1. Why are cashless insurance facilities being suspended by hospitals and insurers?
Cashless facilities are being suspended due to disagreements between insurers and hospitals over treatment package rates and billing transparency. Hospitals argue that insurer-approved rates are outdated, while insurers allege inflated billing by hospitals. The result is disrupted cashless access for patients.

2. What can policyholders do if their cashless claim is denied?
If a cashless claim is denied, policyholders should immediately request a written explanation from the insurer, pay the bill directly if needed, and then file a reimbursement claim with all supporting documents. If disputes persist, they can approach the insurance ombudsman or IRDAI’s grievance cell.

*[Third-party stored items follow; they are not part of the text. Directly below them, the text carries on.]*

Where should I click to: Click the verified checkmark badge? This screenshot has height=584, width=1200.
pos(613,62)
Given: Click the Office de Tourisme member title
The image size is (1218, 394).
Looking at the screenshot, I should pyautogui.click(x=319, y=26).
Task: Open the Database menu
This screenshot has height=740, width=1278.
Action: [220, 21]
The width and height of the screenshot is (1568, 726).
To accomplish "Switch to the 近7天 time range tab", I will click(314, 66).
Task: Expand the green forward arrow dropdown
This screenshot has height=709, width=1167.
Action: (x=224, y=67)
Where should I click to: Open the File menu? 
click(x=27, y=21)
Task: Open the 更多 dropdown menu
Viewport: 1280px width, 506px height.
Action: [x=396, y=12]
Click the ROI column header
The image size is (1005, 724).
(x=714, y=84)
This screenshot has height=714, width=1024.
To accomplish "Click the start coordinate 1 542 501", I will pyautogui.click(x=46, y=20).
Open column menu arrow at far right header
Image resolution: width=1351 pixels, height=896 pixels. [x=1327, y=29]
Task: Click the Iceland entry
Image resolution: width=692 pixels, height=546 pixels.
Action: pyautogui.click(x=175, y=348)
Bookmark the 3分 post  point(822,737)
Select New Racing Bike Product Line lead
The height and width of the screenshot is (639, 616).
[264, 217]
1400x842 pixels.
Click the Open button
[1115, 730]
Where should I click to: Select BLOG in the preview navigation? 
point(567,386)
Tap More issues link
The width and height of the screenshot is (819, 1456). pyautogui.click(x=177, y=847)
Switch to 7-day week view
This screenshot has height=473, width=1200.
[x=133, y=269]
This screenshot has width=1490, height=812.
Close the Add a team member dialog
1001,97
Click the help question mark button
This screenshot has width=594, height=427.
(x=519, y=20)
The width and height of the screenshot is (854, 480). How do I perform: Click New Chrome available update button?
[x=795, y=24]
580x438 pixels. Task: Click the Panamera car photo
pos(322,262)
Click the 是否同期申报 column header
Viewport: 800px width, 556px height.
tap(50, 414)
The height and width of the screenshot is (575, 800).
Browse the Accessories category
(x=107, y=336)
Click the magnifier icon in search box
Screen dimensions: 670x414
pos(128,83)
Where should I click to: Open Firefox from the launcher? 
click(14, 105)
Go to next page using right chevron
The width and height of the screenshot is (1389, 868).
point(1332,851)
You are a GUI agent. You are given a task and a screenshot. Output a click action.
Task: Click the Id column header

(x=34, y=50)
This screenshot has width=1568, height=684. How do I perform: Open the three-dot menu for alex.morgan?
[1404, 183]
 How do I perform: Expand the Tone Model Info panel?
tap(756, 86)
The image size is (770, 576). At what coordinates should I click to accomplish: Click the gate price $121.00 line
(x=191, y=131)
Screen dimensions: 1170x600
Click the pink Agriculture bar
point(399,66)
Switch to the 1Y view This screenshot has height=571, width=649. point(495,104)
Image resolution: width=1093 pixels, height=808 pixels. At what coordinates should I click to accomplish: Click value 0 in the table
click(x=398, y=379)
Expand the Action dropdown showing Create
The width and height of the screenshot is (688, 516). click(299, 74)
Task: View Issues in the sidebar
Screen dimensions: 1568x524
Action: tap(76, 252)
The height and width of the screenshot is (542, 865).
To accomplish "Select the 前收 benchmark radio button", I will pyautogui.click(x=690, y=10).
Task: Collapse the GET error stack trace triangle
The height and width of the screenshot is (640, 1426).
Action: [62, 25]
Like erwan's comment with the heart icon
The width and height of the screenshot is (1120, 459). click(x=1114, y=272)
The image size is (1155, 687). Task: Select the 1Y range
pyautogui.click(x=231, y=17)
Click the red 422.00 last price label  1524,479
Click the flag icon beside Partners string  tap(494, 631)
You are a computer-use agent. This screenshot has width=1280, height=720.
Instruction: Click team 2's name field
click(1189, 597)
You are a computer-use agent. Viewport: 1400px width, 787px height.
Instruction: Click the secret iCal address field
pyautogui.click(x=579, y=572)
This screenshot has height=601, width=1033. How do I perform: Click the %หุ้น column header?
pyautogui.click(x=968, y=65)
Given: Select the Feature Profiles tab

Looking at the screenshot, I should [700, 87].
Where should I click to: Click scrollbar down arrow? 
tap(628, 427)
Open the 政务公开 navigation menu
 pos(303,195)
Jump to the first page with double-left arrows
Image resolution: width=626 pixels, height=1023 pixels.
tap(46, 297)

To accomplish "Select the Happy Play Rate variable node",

3. Are motor insurance claims facing similar issues?
Yes. In motor insurance, claim denials often stem from depreciation calculations, part exclusions, or garage rate discrepancies. Even with AI-enabled digital claim systems, disputes over coverage terms continue to frustrate customers.

4. How can the insurance sector rebuild trust in the claims process?
Trust can be restored through clear policy communication, transparent settlement timelines, standardized cashless procedures, and digital monitoring. Both insurers and hospitals must collaborate rather than compete over pricing and procedures.

5. What role does IRDAI play in ensuring fair claim settlements?
The IRDAI sets claim settlement norms, monitors grievance data, and enforces timelines. Its initiatives like “Cashless Everywhere” and “Bima Sugam” aim to create a seamless, transparent system for all policyholders. However, stricter compliance and public accountability are still needed for these reforms to be effective.